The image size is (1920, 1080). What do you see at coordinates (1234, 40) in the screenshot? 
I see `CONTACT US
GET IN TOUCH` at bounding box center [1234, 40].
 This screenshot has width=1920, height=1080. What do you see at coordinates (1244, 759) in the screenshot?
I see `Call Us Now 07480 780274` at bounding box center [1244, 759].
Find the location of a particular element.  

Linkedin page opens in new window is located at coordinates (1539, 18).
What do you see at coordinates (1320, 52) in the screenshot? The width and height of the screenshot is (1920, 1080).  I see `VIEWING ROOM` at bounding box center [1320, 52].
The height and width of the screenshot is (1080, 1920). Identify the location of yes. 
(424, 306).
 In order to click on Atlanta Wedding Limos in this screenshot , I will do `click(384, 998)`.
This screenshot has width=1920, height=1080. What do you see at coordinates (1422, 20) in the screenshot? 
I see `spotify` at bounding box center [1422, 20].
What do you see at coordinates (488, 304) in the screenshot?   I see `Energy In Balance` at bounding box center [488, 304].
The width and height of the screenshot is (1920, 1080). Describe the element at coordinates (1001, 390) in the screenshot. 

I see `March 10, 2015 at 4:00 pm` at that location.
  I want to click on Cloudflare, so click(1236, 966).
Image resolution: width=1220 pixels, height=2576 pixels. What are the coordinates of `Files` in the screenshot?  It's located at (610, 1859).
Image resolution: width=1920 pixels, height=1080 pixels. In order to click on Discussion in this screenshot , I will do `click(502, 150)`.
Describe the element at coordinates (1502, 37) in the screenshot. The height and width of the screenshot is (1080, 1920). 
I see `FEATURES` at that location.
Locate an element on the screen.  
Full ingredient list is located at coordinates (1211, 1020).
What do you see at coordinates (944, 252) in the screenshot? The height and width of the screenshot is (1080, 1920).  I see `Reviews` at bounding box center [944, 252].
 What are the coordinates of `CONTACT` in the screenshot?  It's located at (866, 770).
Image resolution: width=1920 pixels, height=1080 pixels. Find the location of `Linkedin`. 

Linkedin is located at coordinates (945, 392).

**The task**
Can you revise the lines from the one containing "20) in the screenshot?" through the end of the lines, giving back only that part with "Image resolution" changed to "Screen resolution" and everything else unchanged?

**Output of the task**
This screenshot has width=1920, height=1080. What do you see at coordinates (1422, 20) in the screenshot? 
I see `spotify` at bounding box center [1422, 20].
What do you see at coordinates (488, 304) in the screenshot?   I see `Energy In Balance` at bounding box center [488, 304].
The width and height of the screenshot is (1920, 1080). Describe the element at coordinates (1001, 390) in the screenshot. 

I see `March 10, 2015 at 4:00 pm` at that location.
  I want to click on Cloudflare, so click(1236, 966).
Screen resolution: width=1220 pixels, height=2576 pixels. What are the coordinates of `Files` in the screenshot?  It's located at (610, 1859).
Screen resolution: width=1920 pixels, height=1080 pixels. In order to click on Discussion in this screenshot , I will do `click(502, 150)`.
Describe the element at coordinates (1502, 37) in the screenshot. The height and width of the screenshot is (1080, 1920). 
I see `FEATURES` at that location.
Locate an element on the screen.  
Full ingredient list is located at coordinates (1211, 1020).
What do you see at coordinates (944, 252) in the screenshot? The height and width of the screenshot is (1080, 1920).  I see `Reviews` at bounding box center [944, 252].
 What are the coordinates of `CONTACT` in the screenshot?  It's located at (866, 770).
Screen resolution: width=1920 pixels, height=1080 pixels. Find the location of `Linkedin`. 

Linkedin is located at coordinates (945, 392).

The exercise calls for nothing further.